_Task to complete_
Every line below that has the string "Oasis" needs to be copied.

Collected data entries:
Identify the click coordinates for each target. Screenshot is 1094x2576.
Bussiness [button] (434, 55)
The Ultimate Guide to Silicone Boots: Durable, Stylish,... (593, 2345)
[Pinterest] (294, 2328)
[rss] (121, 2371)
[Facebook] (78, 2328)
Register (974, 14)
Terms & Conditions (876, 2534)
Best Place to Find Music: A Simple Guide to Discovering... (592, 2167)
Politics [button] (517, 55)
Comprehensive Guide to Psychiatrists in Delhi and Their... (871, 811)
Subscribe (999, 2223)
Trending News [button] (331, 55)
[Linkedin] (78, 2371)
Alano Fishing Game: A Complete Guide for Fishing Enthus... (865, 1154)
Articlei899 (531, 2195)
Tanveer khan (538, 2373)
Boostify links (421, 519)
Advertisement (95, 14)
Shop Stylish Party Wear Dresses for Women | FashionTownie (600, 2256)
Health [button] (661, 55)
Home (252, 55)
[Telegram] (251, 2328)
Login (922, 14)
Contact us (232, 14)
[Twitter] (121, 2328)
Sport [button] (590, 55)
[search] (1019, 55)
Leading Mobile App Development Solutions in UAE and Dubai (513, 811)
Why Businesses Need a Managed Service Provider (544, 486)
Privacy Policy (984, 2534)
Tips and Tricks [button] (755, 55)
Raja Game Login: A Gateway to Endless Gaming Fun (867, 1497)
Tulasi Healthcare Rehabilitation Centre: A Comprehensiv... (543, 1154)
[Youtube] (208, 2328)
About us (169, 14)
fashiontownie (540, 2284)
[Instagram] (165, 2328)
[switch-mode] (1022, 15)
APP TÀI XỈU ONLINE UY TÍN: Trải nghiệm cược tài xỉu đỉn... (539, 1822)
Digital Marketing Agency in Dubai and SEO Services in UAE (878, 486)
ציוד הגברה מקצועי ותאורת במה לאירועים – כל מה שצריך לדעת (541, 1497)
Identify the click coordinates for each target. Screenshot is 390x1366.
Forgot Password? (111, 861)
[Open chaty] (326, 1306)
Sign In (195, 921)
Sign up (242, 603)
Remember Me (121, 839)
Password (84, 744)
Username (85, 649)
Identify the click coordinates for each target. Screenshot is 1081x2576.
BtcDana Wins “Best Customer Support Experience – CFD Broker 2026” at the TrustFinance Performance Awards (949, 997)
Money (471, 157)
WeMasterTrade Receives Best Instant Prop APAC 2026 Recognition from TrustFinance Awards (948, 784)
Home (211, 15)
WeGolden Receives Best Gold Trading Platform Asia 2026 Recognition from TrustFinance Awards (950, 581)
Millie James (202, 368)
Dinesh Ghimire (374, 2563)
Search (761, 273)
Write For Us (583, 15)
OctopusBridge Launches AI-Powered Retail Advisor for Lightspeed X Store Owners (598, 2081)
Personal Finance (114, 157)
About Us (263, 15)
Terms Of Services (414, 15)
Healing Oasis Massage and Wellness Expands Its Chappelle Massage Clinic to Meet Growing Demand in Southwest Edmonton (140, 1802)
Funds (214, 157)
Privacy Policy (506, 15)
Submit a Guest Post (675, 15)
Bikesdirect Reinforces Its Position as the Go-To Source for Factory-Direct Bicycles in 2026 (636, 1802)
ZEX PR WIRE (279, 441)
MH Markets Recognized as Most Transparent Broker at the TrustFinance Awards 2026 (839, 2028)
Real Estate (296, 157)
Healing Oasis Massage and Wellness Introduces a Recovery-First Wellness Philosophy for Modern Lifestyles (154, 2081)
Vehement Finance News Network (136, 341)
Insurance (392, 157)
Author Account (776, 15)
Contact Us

_Task response_
Healing Oasis Massage and Wellness Expands Its Chappelle Massage Clinic to Meet Growing Demand in Southwest Edmonton (140, 1802)
Healing Oasis Massage and Wellness Introduces a Recovery-First Wellness Philosophy for Modern Lifestyles (154, 2081)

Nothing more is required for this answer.